POLITIQUE & INSTITUTIONS — Europe

Bilan 2014

Année record pour la Cour de justice européenne



cjue_dl.jpg

Face à la hausse du nombre d'affaires traitées, les juges européens plaident notamment pour le doublement du nombre de magistrats et pour la création d'une troisième tour au Kirchberg. (Photo: David Laurent / archives)

Avec 719 affaires clôturées pour la Cour et 814 pour le Tribunal, 2014 a été une année riche pour les juges européens, selon le rapport annuel de la plus haute juridiction de l’Union européenne. De quoi réaffirmer la volonté de construire une nouvelle tour au Kirchberg.

Google prié de mettre en place le droit à l’oubli sur Internet, amende record contre Intel pour abus de position dominante mais aussi conflits autour de la propriété intellectuelle. Les jugements rendus en 2014 par la Cour européenne de justice ont «battu tous les records», a indiqué lundi Marc Jaeger, président du Tribunal de l'Union européenne.

Preuve en est le nombre de dossiers traités, aussi bien par la Cour que par le Tribunal. 814 affaires ont ainsi été clôturées par ce dernier, contre 719 pour la Cour. Un «record absolu en 25 ans», selon les instances européennes, qui soulignent «une hausse de 40%» du nombre d’affaires plaidées depuis 2013.

De nouveaux moyens demandés

Face à l’augmentation constante de la charge de travail, les juges européens plaident pour une triple solution: une «augmentation du nombre de juges», un «nouveau règlement de procédure» afin de moderniser et rendre plus efficace le système et enfin l’obtention de nouveaux bureaux. Dans l’ordre, la Cour européenne de justice souhaiterait voir le nombre de ses juges passer de 28 à 56 pour pouvoir être en mesure de traiter «avec qualité et célérité» les affaires en cours.

Une hausse des effectifs qui doit également s’accompagner de procédures simplifiées, et enfin, de nouveaux bureaux.
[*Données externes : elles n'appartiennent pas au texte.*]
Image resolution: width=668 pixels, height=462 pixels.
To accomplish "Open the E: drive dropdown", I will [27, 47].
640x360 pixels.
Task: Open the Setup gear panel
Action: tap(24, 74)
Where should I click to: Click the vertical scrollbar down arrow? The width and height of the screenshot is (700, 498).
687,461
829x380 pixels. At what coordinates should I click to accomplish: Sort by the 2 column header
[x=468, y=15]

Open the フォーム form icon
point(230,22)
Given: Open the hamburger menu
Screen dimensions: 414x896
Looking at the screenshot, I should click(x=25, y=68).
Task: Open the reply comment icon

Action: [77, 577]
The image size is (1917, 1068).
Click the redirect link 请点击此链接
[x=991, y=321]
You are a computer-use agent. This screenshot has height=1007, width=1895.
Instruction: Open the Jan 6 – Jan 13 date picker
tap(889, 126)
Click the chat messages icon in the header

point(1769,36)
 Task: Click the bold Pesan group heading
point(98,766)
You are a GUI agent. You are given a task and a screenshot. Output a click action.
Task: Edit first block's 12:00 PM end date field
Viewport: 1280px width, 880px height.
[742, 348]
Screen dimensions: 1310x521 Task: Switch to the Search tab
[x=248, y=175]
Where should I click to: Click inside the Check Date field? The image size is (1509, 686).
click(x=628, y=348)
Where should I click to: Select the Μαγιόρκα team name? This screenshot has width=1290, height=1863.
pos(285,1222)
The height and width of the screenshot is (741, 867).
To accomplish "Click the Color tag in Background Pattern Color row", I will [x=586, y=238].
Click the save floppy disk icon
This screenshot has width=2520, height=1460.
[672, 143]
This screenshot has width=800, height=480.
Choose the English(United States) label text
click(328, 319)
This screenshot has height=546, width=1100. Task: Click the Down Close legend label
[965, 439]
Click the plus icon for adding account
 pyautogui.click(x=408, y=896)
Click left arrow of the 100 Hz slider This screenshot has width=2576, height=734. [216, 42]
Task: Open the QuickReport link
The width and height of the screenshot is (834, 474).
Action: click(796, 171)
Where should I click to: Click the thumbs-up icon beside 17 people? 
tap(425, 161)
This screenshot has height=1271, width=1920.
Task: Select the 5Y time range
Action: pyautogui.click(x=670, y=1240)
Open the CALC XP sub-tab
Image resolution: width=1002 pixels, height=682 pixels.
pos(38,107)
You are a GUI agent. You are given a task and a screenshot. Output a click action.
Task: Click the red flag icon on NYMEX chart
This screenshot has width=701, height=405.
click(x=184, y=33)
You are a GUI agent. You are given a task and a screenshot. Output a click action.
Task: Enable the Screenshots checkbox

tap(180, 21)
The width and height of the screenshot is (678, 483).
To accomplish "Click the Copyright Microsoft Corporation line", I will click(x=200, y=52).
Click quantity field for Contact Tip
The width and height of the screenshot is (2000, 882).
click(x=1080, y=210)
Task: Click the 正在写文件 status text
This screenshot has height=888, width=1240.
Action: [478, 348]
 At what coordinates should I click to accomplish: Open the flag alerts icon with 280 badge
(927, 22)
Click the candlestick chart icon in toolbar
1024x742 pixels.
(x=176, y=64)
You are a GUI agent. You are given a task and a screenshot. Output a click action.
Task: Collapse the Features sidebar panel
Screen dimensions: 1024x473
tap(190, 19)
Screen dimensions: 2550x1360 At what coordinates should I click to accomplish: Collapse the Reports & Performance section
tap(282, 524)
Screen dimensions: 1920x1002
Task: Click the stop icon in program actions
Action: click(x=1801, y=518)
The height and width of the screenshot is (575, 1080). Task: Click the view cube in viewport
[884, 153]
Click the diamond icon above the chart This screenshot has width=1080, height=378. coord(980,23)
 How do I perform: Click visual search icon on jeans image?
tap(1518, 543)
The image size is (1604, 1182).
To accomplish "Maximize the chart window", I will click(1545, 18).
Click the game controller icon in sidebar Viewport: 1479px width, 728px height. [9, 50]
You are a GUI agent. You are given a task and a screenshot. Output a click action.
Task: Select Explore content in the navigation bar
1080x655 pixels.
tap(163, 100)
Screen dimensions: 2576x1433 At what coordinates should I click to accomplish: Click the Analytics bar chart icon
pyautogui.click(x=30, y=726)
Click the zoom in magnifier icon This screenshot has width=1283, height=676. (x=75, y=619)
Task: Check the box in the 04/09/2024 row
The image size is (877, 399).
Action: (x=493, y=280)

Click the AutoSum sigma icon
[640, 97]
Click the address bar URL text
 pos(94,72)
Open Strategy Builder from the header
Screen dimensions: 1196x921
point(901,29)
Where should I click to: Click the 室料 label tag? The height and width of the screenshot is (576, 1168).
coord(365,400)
L’idée d’une troisième tour au Kirchberg, estimée à 150 millions d’euros, continue de rester à l'ordre du jour des futurs aménagement du plateau.

Sur le plan des décisions rendues, l’année 2014 a été marquée par «une grande diversité», les juges européens devant se prononcer sur tous les domaines d’activité de l’UE, ainsi que par des «dossiers complexes», chacun d’entre eux étant accompagné «en moyenne» de 100 pièces jointes. Deux contraintes qui expliquent que la moitié des quelque 2.200 personnes qui travaillent pour l’institution occupent des fonctions de traduction.

Au final, selon les chiffres présentés lundi, un dossier peut être traité «en 25 mois pour le Tribunal» et entre «15 et 20 mois pour la Cour», sachant que la traduction de tous les documents peut prendre 11 mois», explique le président du Tribunal de justice de l’UE.